**TASK PROMPT**
Can you rewrite all of the records below with every "icon" changed to "symbol" and everything else left as it is, omitting the pictures?

**RECORDS**
::::

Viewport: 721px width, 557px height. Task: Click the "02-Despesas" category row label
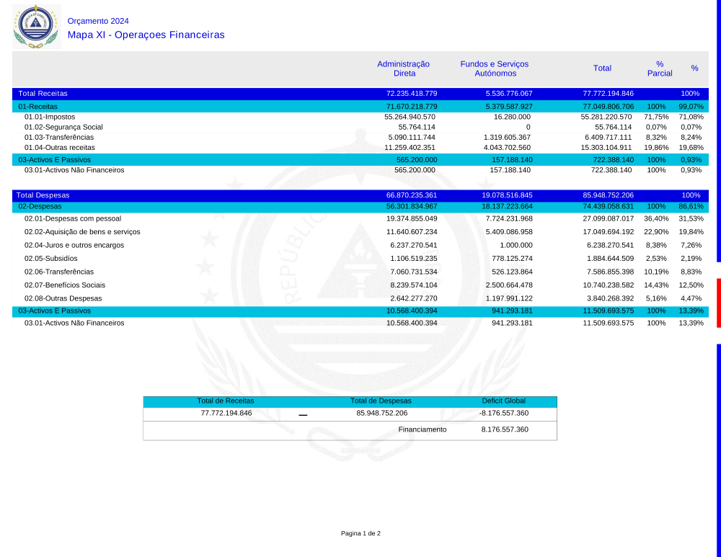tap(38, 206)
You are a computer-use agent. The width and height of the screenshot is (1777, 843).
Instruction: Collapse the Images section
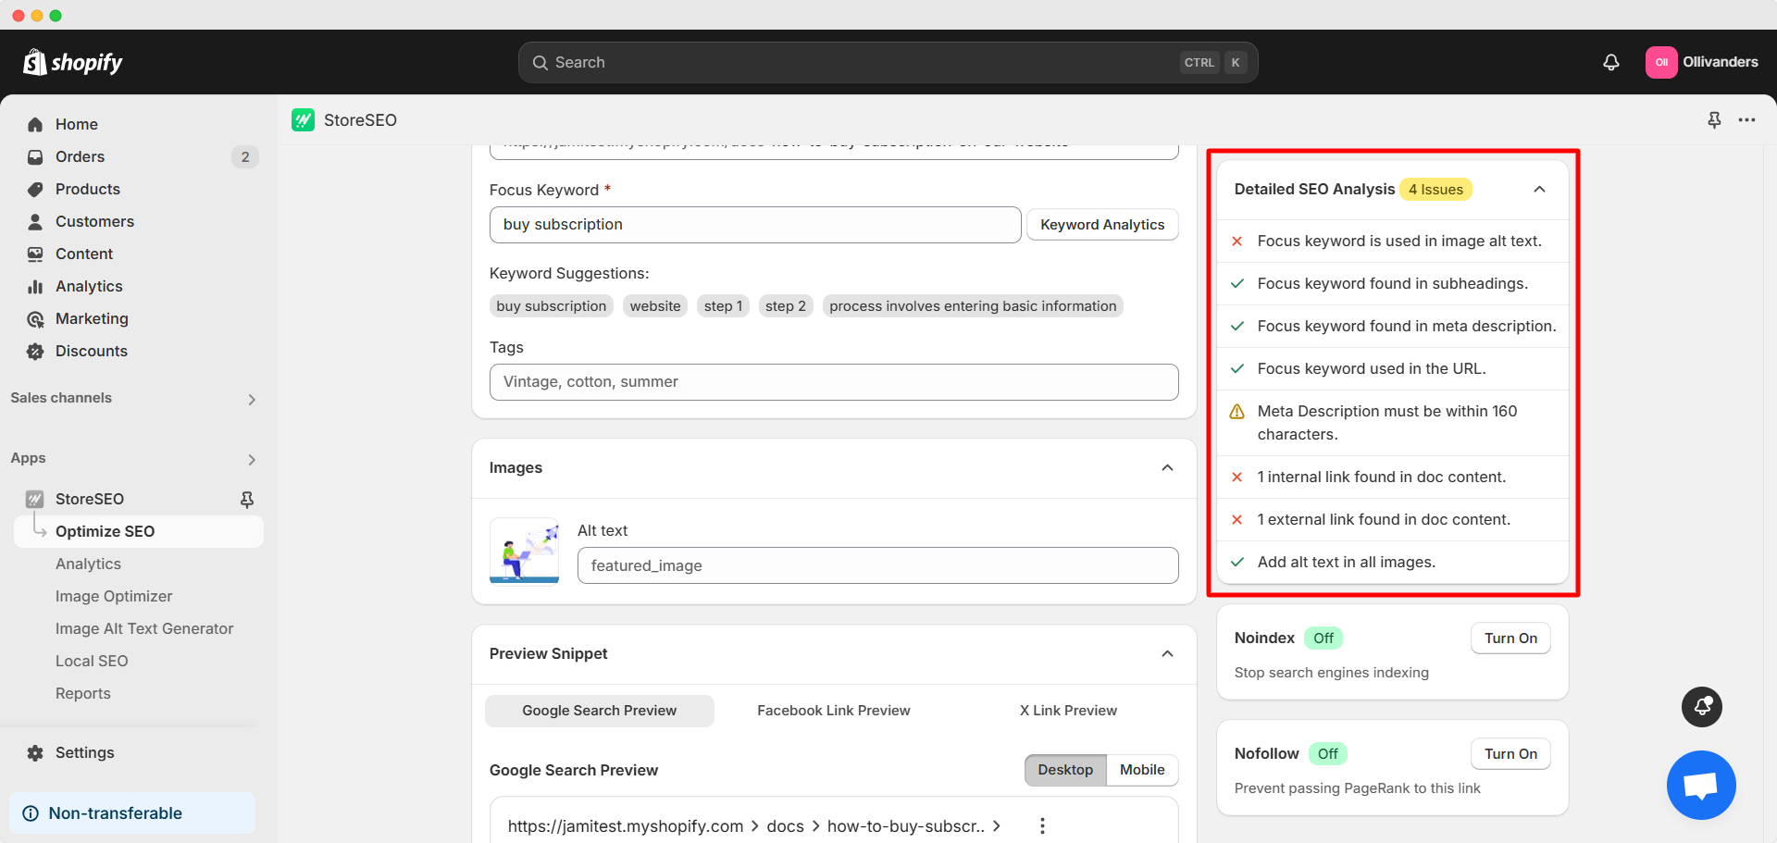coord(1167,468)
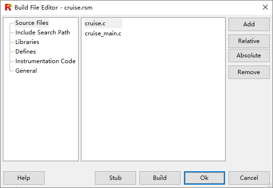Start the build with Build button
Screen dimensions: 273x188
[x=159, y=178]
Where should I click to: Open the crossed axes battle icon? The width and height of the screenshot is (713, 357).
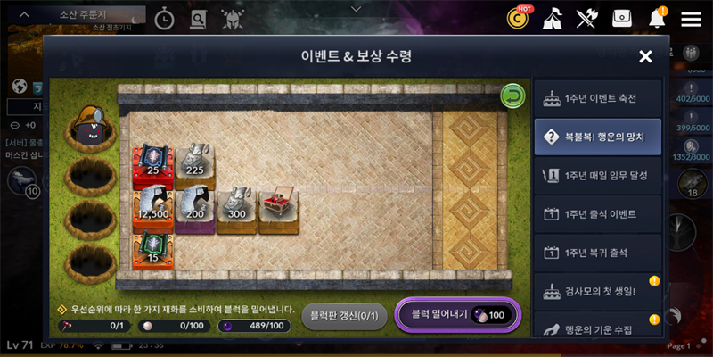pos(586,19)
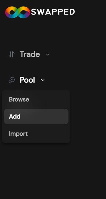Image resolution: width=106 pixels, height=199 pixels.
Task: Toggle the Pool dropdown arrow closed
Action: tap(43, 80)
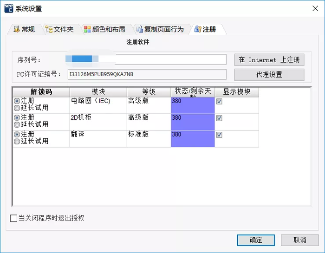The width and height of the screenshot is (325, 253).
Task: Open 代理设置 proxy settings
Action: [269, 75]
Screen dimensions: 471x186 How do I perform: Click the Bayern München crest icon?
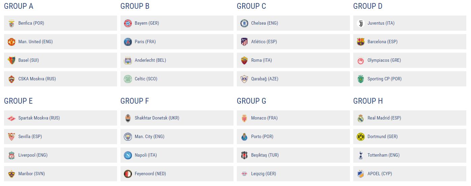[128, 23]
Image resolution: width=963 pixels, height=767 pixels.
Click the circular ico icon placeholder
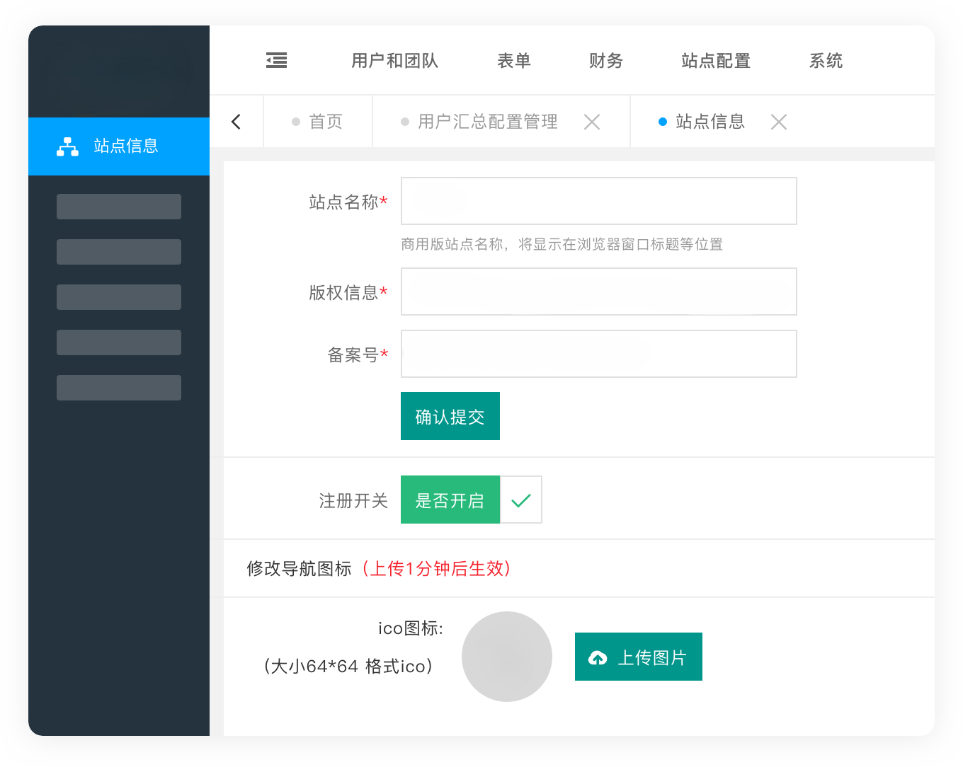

::::

**ANSWER BELOW**
Viewport: 721px width, 557px height. Task: Click the "02-Despesas" category row label
tap(38, 206)
You are a computer-use agent. The width and height of the screenshot is (1777, 843).
Instruction: Collapse the Images section
coord(1167,468)
Start the build with Build button
Screen dimensions: 273x188
[x=159, y=178]
Where should I click to: Open the crossed axes battle symbol? The width and height of the screenshot is (713, 357).
pos(586,19)
Image resolution: width=106 pixels, height=199 pixels.
Task: Toggle the Pool dropdown arrow closed
Action: tap(43, 80)
The width and height of the screenshot is (325, 253).
Task: Open 代理设置 proxy settings
Action: [269, 75]
Screen dimensions: 471x186 How do I perform: Click the Bayern München crest symbol?
[128, 23]
Image resolution: width=963 pixels, height=767 pixels.
Click the circular ico symbol placeholder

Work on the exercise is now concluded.